▸ **Assignment**
Give back exactly the lines from the one holding "You are a GUI" to the bottom of the material, both included, and nothing more. No pictures.
----------------
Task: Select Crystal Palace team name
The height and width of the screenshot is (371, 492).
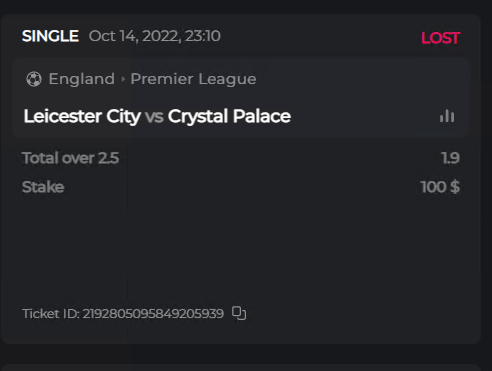Action: click(x=229, y=116)
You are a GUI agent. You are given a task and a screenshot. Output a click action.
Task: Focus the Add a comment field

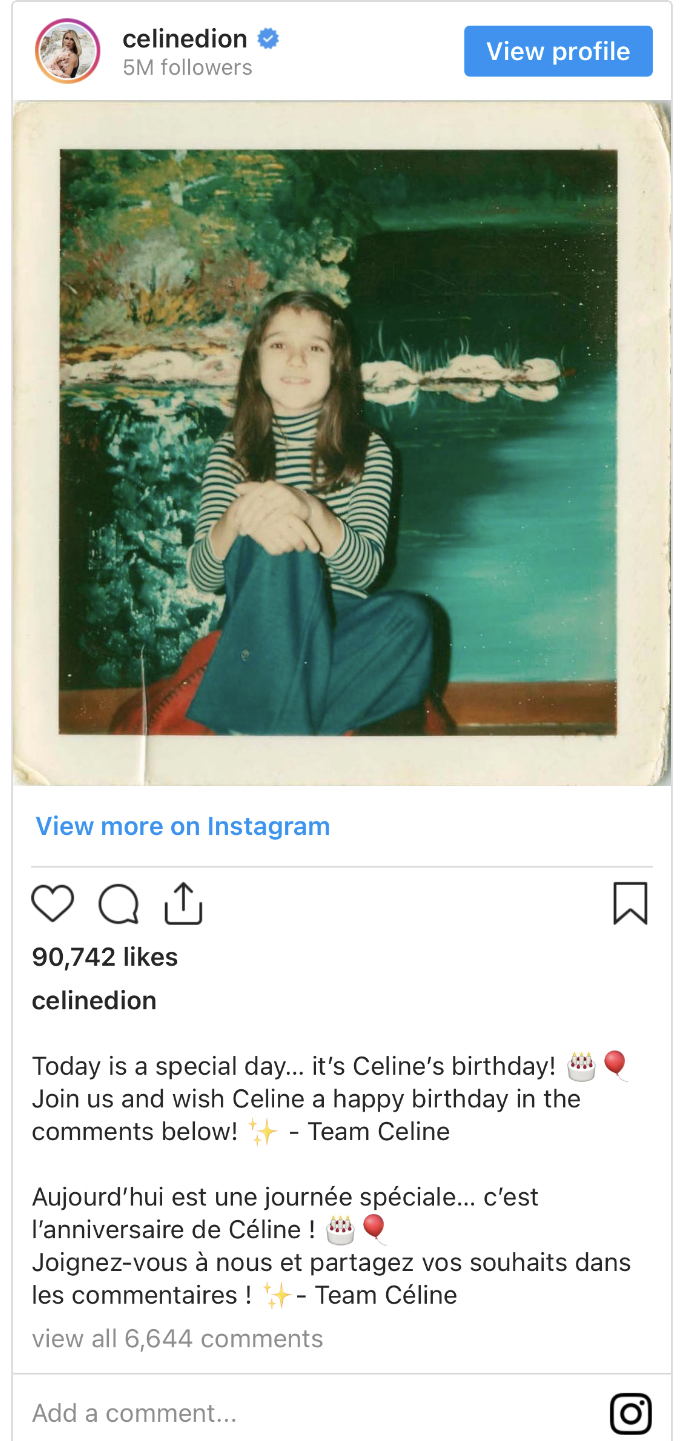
----------------
▸ **Answer for this exercise**
You are a GUI agent. You are given a task and a screenshot. Output a click action.
Task: Focus the Add a comment field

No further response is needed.